Work required — Only the lines in the entries below from the line with "At what coordinates should I click to accomplish: Click" to the line with "Switch company via", both included, belong in the answer, transcribed exactly and without pictures.

Dataset entries —
════════════════════
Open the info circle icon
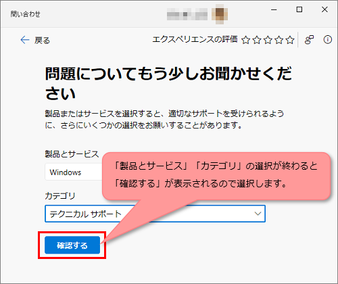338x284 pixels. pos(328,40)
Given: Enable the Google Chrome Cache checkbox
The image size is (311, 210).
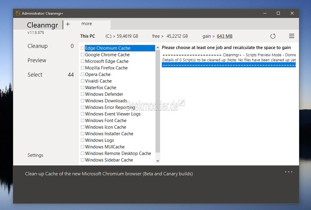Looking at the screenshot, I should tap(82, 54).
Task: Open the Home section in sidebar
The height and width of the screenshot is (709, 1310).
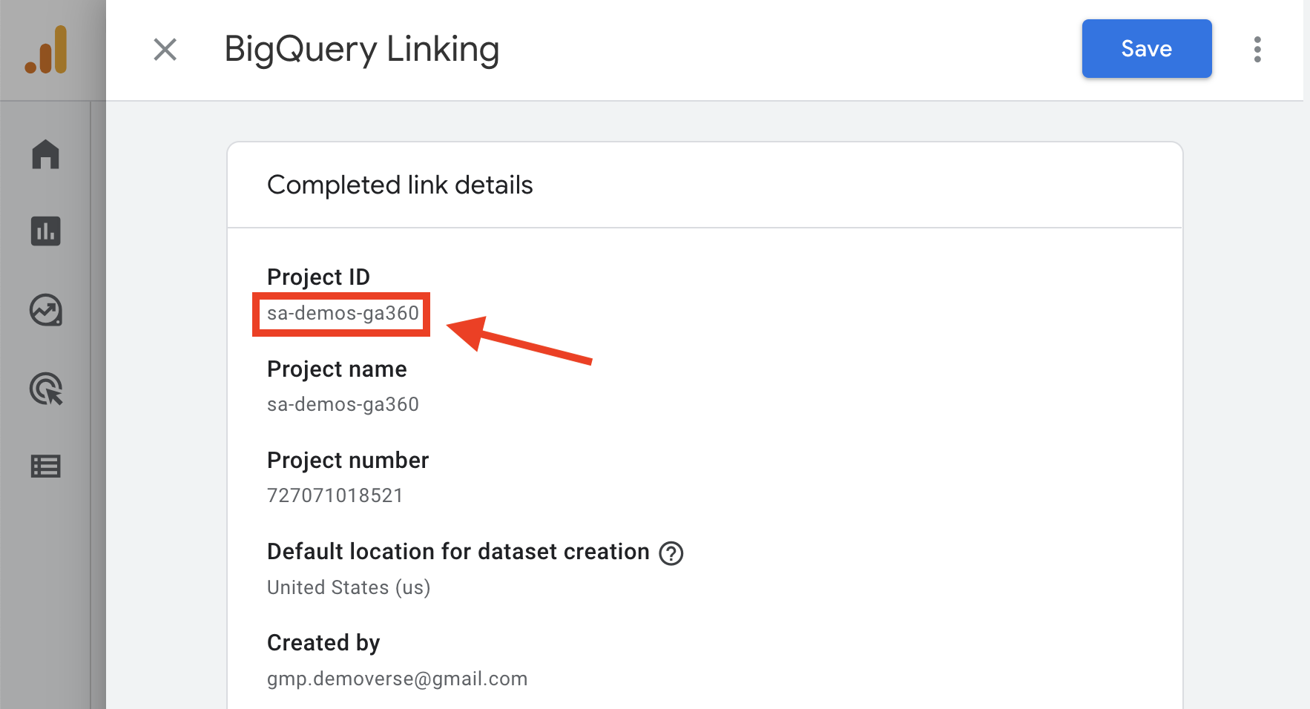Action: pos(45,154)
════════════════════
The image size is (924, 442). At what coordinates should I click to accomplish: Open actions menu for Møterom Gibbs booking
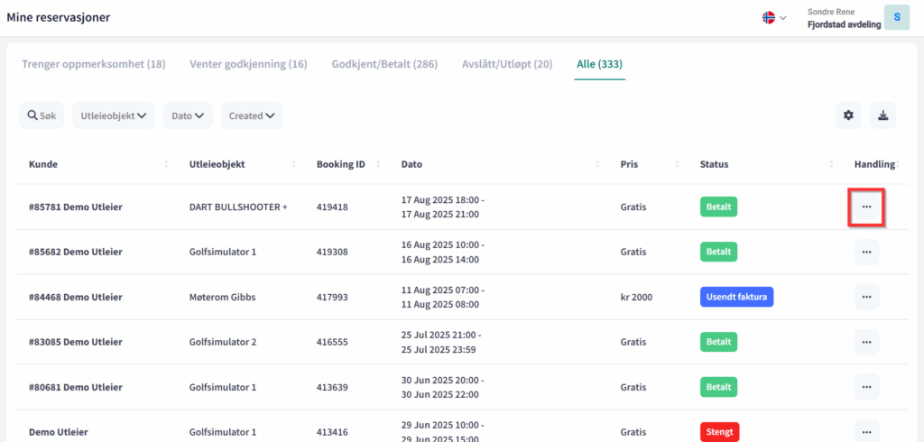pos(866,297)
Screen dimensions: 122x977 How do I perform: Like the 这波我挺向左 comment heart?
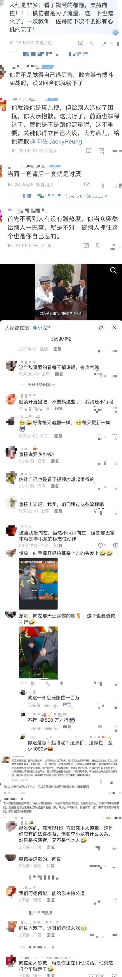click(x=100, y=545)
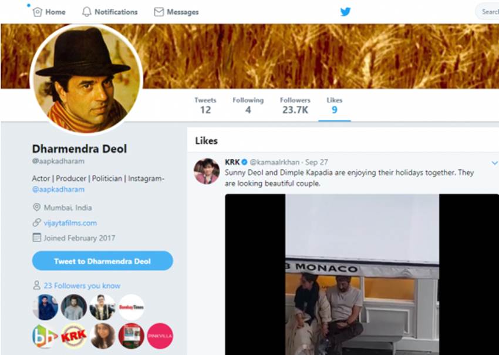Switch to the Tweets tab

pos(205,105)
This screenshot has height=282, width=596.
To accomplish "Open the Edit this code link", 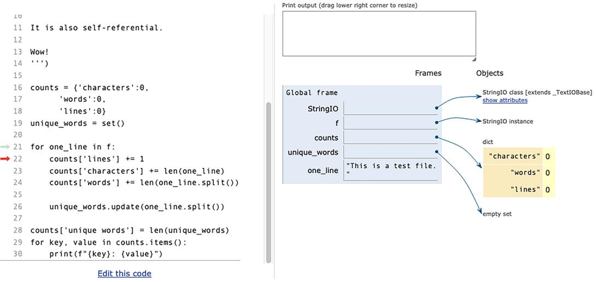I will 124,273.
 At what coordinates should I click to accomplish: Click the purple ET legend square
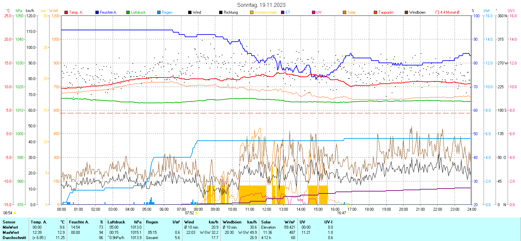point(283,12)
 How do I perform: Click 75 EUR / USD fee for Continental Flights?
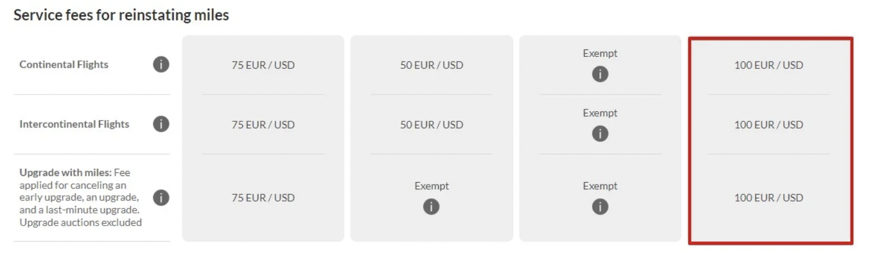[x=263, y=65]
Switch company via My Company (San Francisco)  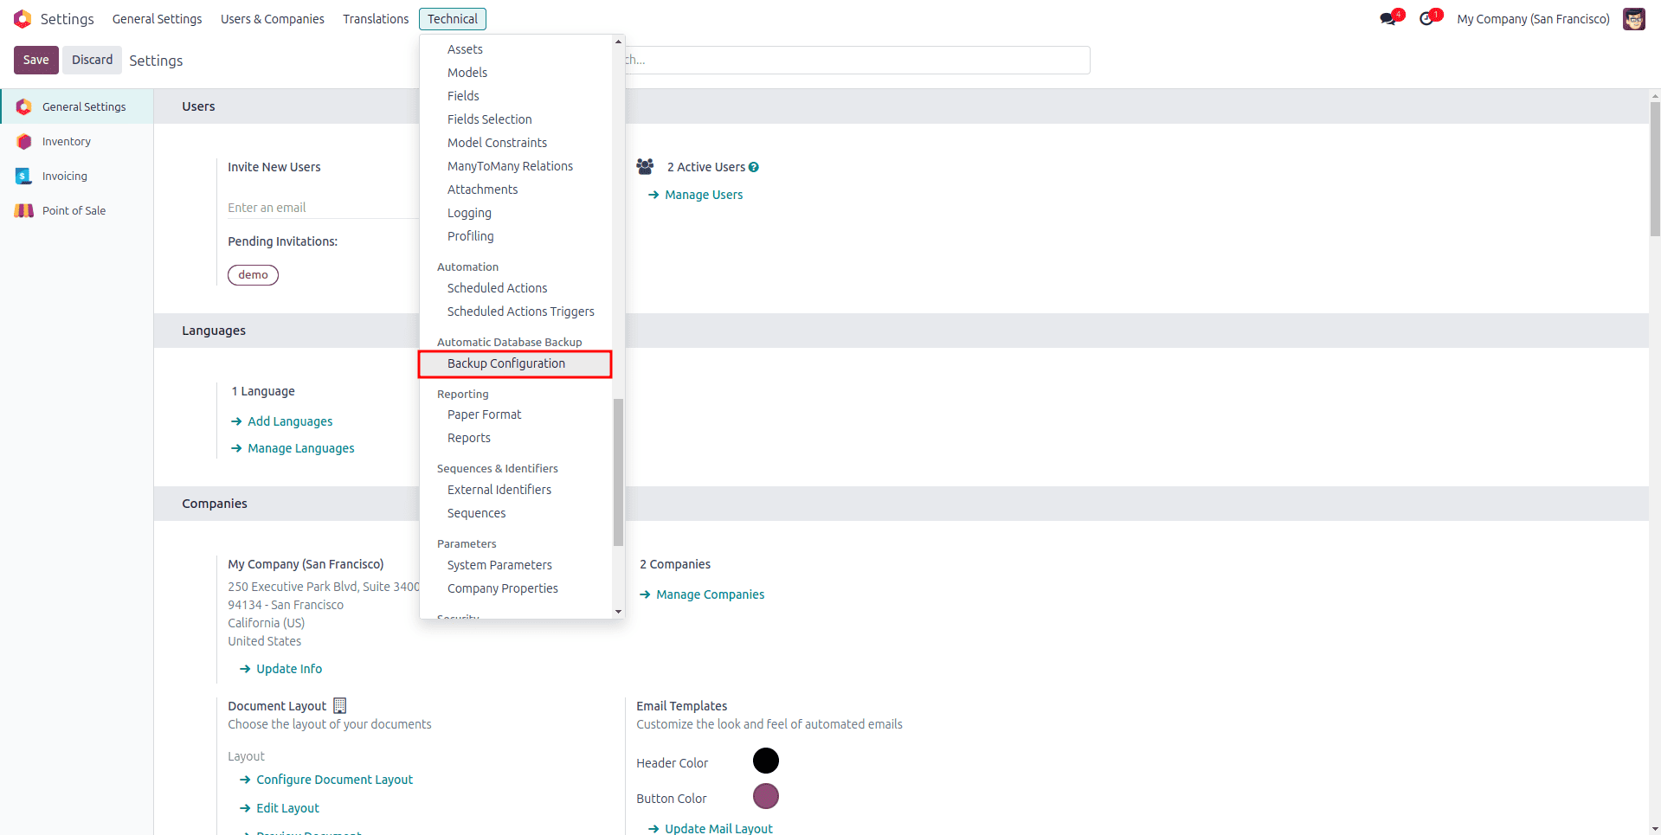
════════════════════
Answer box —
 At what coordinates should I click to accomplish: Click the purple ET legend square
point(283,12)
 How do I perform: Click 75 EUR / USD fee for Continental Flights?
[x=263, y=65]
Switch company via My Company (San Francisco)  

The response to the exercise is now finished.